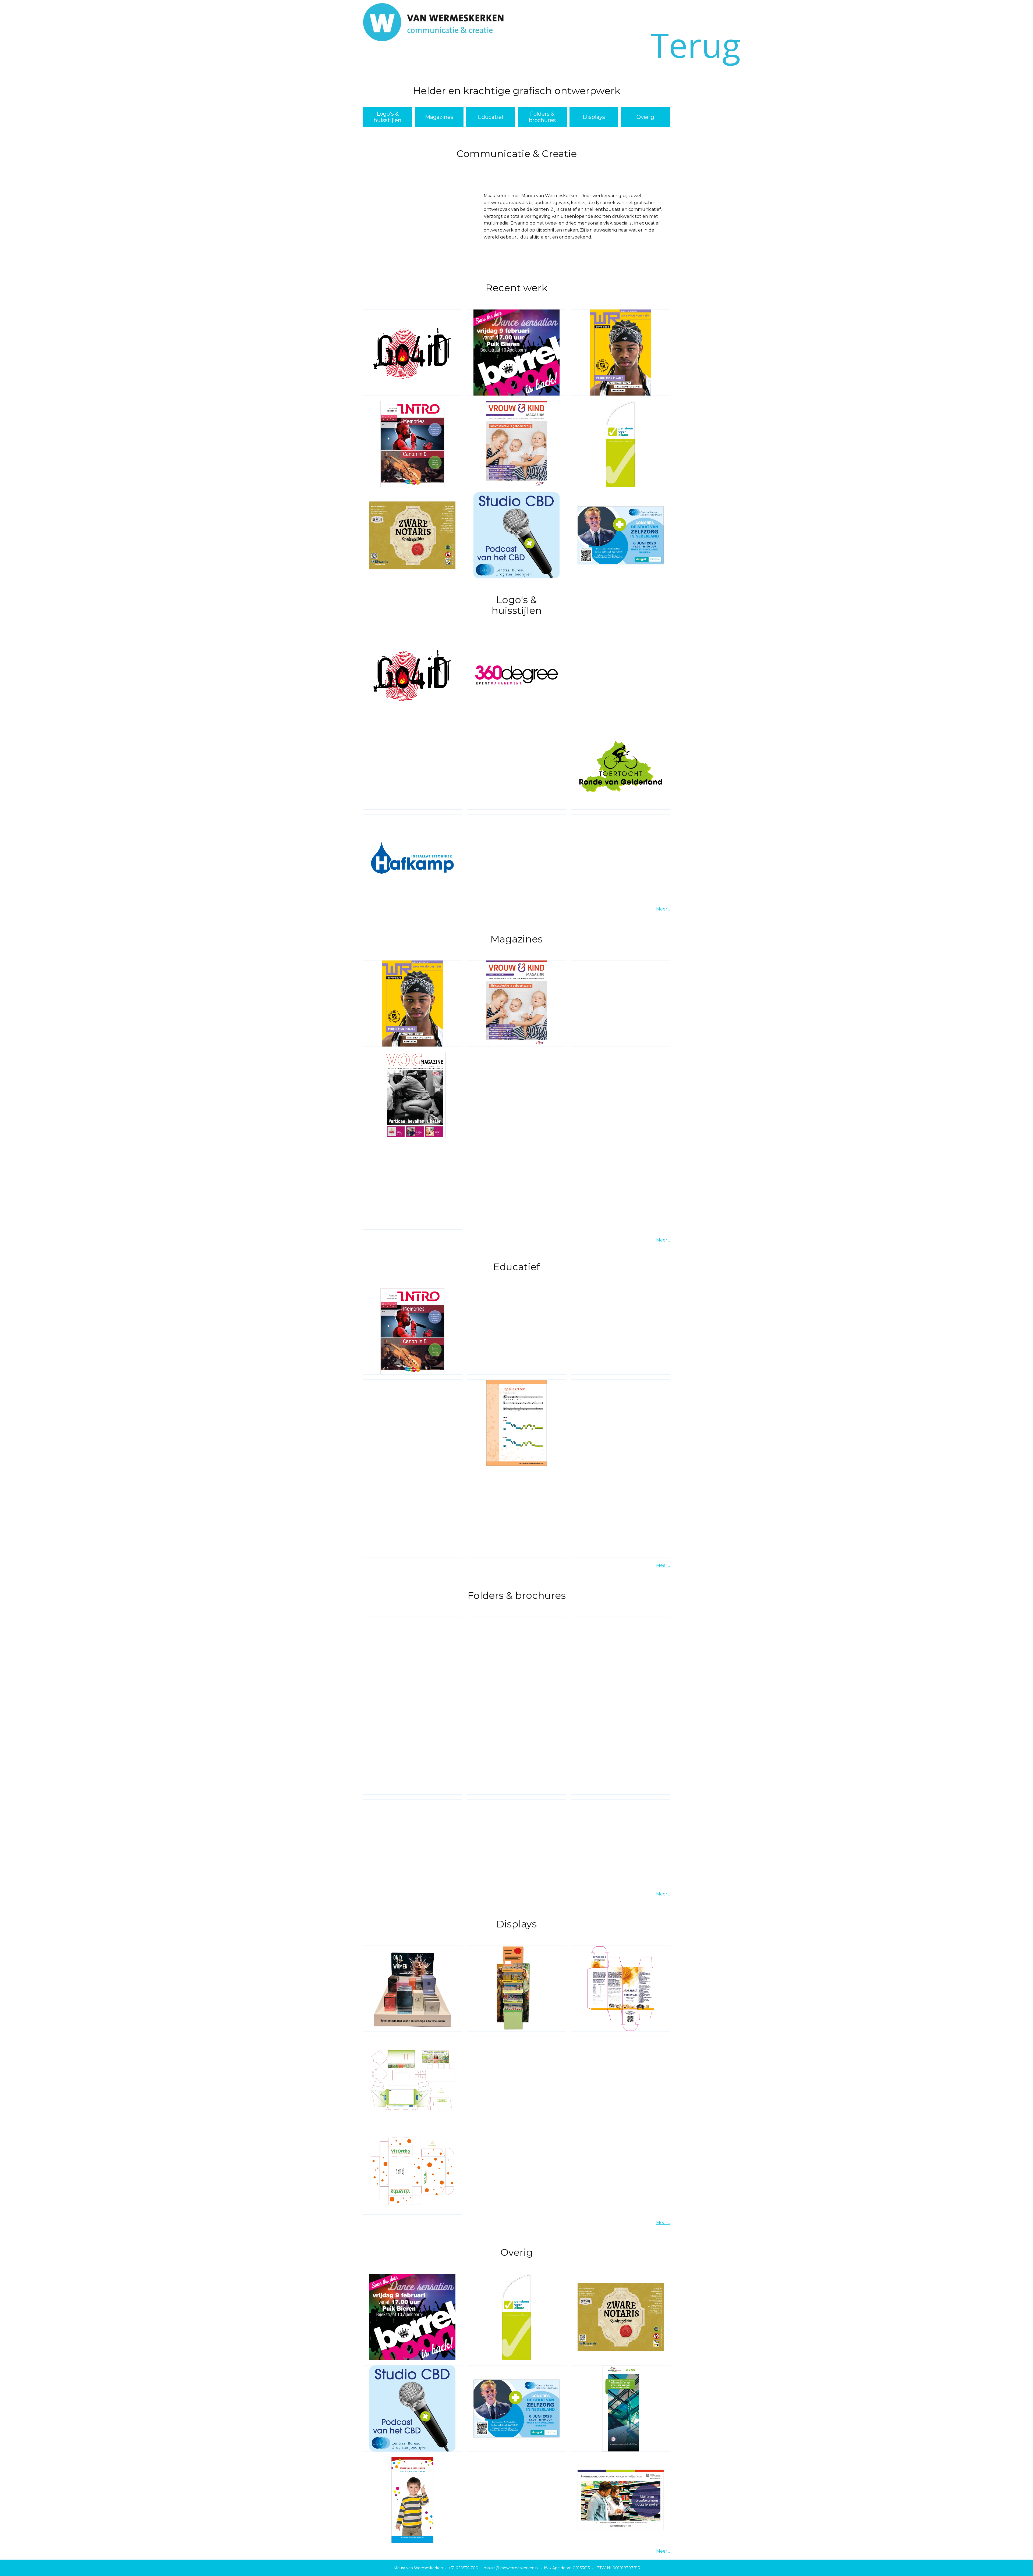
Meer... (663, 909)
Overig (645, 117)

·····

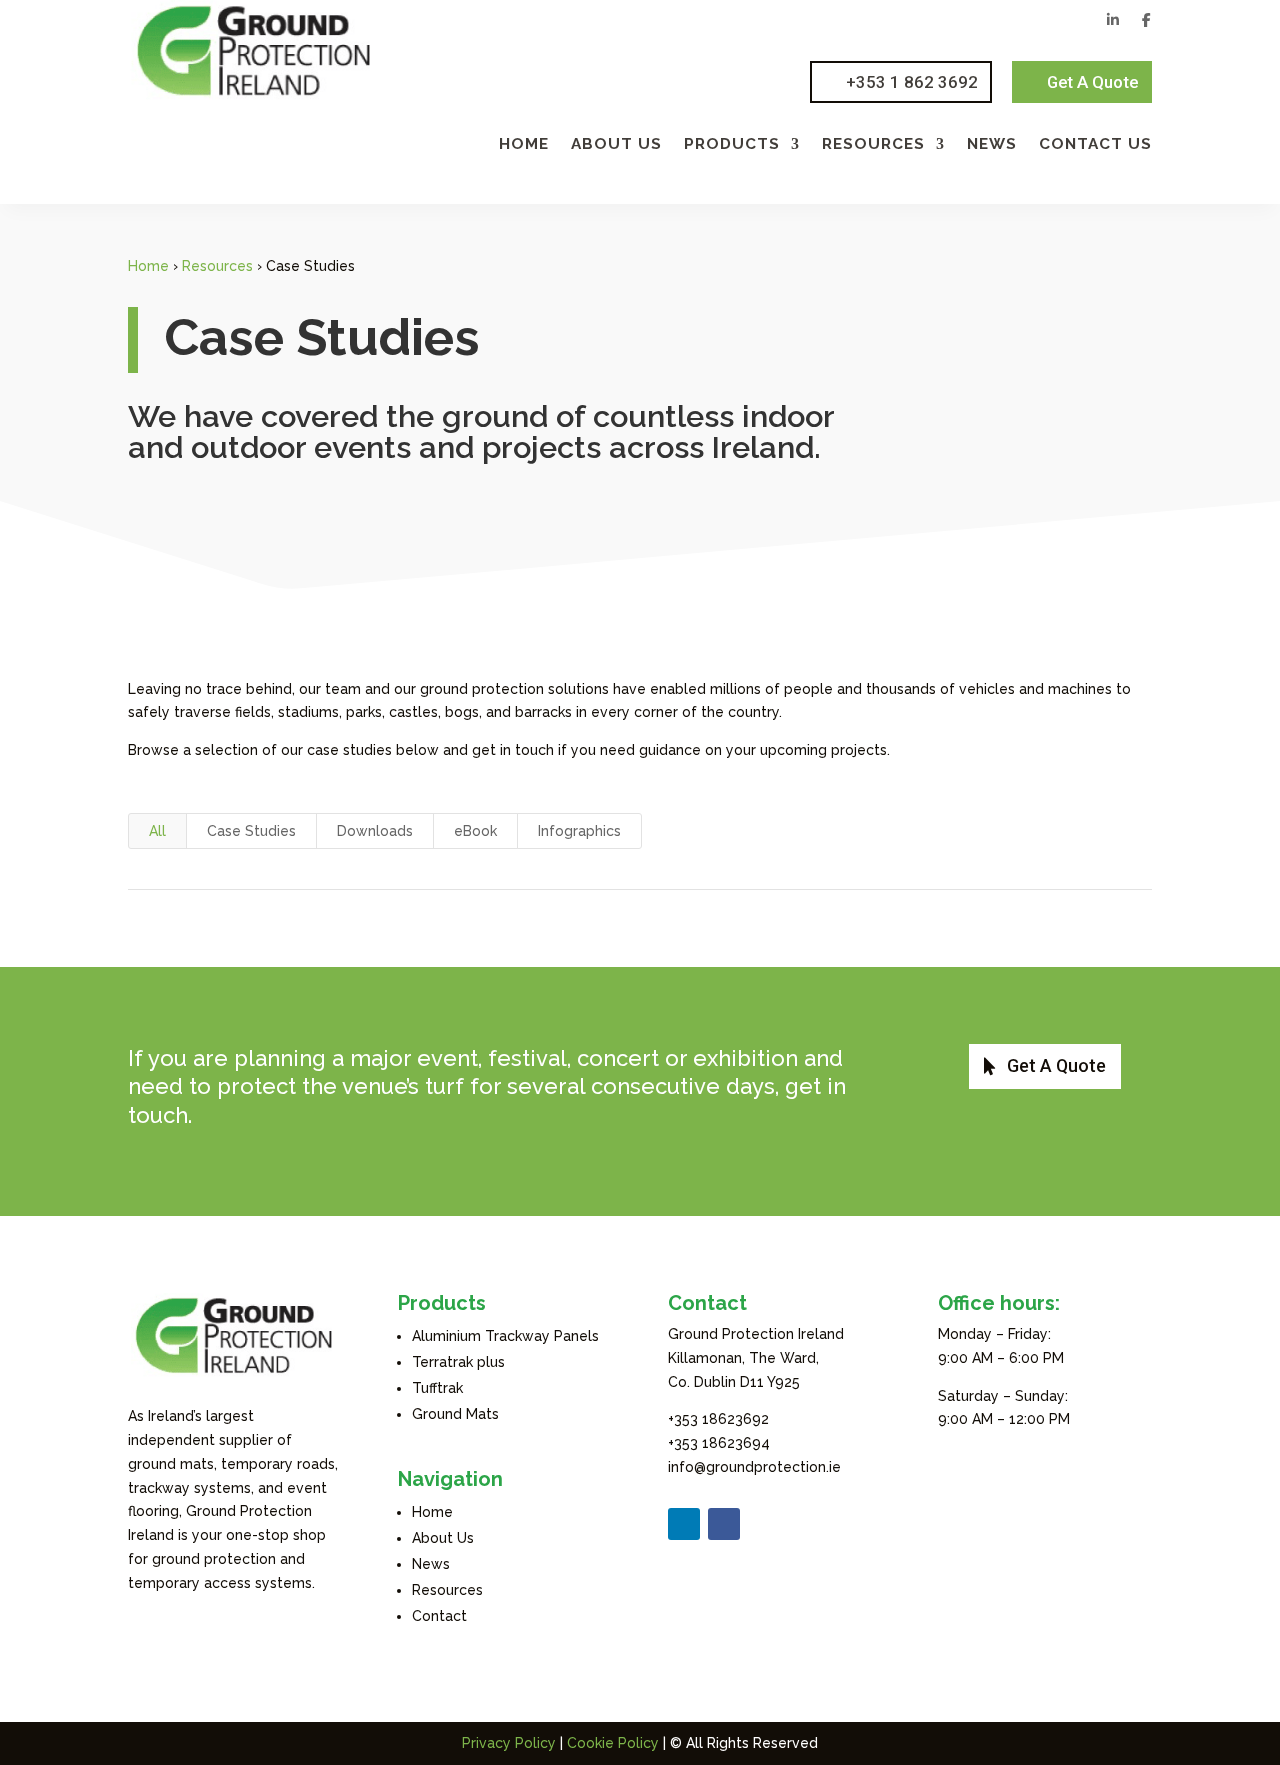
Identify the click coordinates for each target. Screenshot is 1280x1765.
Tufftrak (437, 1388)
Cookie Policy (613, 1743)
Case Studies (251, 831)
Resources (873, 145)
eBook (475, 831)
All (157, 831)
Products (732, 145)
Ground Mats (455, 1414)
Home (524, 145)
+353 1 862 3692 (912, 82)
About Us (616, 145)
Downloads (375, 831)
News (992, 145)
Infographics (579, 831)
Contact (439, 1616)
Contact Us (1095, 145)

·····

**About this task**
Look above for the line with "All (157, 831)" and the line with "Contact Us (1095, 145)". Write out those two lines and all the lines between them, exactly, and no others.

**Answer to this exercise**
All (157, 831)
Products (732, 145)
Ground Mats (455, 1414)
Home (524, 145)
+353 1 862 3692 (912, 82)
About Us (616, 145)
Downloads (375, 831)
News (992, 145)
Infographics (579, 831)
Contact (439, 1616)
Contact Us (1095, 145)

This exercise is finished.